# Apple Wine?



## teraann (Oct 1, 2011)

I have 90 lbs of apples from my Dad's tree. I am hoping to find a few different varieties of recipes. I see one recipe posted for straight Apple Wine and a couple for Apple Cider; maybe I'm not looking in the right place?
I am looking for something fairly easy, I am still fairly new at homemade wine making. I do not have a press. I froze my rhubard to make those recipes so I plan to do the same for the apple wine. Any recipe's anyone can share? Or can you direct me to the best place to look?


----------



## Runningwolf (Oct 1, 2011)

With out a press and shredder, how are you going to juice your apples? 

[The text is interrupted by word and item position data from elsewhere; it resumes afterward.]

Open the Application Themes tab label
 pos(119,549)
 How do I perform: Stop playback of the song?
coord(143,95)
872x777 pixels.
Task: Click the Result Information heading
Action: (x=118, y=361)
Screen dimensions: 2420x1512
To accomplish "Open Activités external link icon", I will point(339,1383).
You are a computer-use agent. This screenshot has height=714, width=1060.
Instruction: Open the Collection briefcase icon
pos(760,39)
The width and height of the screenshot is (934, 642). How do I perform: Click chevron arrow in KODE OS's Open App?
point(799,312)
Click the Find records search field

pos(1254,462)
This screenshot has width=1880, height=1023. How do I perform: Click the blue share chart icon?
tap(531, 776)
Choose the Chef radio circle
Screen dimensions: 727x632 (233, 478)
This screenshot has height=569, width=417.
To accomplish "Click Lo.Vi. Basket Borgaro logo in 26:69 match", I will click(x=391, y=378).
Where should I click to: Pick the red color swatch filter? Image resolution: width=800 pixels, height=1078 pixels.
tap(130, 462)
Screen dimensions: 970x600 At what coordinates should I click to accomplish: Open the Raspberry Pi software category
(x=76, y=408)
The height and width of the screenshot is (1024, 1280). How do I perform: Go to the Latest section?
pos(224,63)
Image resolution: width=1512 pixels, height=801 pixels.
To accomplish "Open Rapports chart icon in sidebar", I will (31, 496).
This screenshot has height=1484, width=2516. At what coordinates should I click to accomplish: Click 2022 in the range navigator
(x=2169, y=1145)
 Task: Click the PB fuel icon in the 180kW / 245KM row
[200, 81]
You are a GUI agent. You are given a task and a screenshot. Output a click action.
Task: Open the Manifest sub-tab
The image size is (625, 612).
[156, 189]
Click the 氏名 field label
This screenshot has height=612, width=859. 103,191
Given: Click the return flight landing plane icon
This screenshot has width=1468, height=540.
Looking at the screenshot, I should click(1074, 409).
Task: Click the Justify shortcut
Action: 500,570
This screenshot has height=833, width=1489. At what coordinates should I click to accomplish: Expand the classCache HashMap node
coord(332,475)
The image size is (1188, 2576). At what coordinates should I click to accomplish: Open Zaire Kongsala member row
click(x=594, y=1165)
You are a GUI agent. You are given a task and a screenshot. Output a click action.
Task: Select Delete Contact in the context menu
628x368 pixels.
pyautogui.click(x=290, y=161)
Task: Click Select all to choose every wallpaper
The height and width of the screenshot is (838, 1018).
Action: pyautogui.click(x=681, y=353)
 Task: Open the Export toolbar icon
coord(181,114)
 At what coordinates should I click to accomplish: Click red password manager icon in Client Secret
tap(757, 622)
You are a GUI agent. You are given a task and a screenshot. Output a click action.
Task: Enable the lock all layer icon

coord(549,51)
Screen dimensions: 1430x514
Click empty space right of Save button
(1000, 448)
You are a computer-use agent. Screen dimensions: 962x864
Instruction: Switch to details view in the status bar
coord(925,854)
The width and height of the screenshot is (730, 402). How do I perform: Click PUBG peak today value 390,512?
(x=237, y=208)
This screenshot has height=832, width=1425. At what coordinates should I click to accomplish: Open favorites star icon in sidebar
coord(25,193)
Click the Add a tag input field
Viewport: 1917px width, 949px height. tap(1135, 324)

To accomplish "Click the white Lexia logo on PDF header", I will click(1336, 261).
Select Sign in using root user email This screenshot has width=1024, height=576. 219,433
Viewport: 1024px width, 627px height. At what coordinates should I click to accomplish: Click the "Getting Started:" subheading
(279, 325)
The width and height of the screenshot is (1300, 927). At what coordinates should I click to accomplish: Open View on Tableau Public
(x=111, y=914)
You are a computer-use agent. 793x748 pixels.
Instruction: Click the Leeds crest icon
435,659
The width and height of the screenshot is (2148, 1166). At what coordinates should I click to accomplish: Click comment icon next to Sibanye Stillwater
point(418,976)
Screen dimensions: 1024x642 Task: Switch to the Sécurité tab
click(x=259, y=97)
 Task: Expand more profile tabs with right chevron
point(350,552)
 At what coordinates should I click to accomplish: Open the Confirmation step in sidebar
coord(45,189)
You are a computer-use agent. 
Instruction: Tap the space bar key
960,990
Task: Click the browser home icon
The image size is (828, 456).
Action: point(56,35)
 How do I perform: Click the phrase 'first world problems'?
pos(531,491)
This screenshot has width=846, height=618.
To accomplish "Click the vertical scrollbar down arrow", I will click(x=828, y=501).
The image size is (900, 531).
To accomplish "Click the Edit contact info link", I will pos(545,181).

Sorry but my personal opinion if I was in your shoes I would be making apple sauce and pie and buy fresh apple cider to make the wine.


----------



## teraann (Oct 1, 2011)

I am going to freeze the apples first and then thaw and extract the juice.


----------



## Wade E (Oct 1, 2011)

You will need to crush the apples somehow to extract the juice from them. The cheapest way if you cant or dont want to find a cheap maybe used apple press is to buy cheap garbage disposal unit and mount it on say a pce of plywood and run it with a bucket underneath and use a pce of wood to push the apples down into it. You do need to crush the apples pretty good to get juice out of them unlike a lot of other fruits.


----------



## Runningwolf (Oct 1, 2011)

Wade are you serious??? I often joked about doing something like that. It's a cool idea. My only concern is what about grinding up the seeds? wouldn't he have to quarter each apple or core them?


----------



## KevininPa (Oct 1, 2011)

Dan,
I thought you were having a wine party this weekend? What happened?


----------



## Runningwolf (Oct 1, 2011)

13 hour work days! You warned me but I like it. Still celebrating our anniversary.


----------



## teraann (Oct 2, 2011)

Ok, so how about a blender and then straining out the pulp?


----------



## teraann (Oct 2, 2011)

...Or a juicer?


----------



## FTC Wines (Oct 2, 2011)

Am I the only one who DOESN'T press apples? Been making Apple Wine for 4 years & have never pressed! Just de-core & dice into 8-12 pcs, sometimes slice in the slicer, put in a fermenting bag & GO. Squeeze the bag 2X a day, after 5ish days not much left in the bag. Lots of lees when you transfer, 3- 5 gal. primaries [ aprox4.25 gals. ea.] yields 10 gals. of wine in carboys. Drink some at 1 yr. age some on oak & wait 18 mo. or longer if I can. Everyone loves it! Roy FightingTown Creek Wines In the heart of Ga. Apple Country


----------



## tjbryner (Oct 2, 2011)

FTC Wines said:


> Am I the only one who DOESN'T press apples? Been making Apple Wine for 4 years & have never pressed! Just de-core & dice into 8-12 pcs, sometimes slice in the slicer, put in a fermenting bag & GO. Squeeze the bag 2X a day, after 5ish days not much left in the bag. Lots of lees when you transfer, 3- 5 gal. primaries [ aprox4.25 gals. ea.] yields 10 gals. of wine in carboys. Drink some at 1 yr. age some on oak & wait 18 mo. or longer if I can. Everyone loves it! Roy FightingTown Creek Wines In the heart of Ga. Apple Country



Never used a press for my apple wine. I do the same thing except I freeze them 1st


----------



## FTC Wines (Oct 2, 2011)

I couldn't fit a 1/2 peck in the freezer, never mine the 3 bushels I'm going to do this week. Roy


----------



## teraann (Oct 2, 2011)

Thanks, I'm not going to spend money on a press then. I will try to fit as much in the freezer as possible. Hopefully at least for one batch, then I can move on to the next batch. Do either of you have a great recipe to share?


----------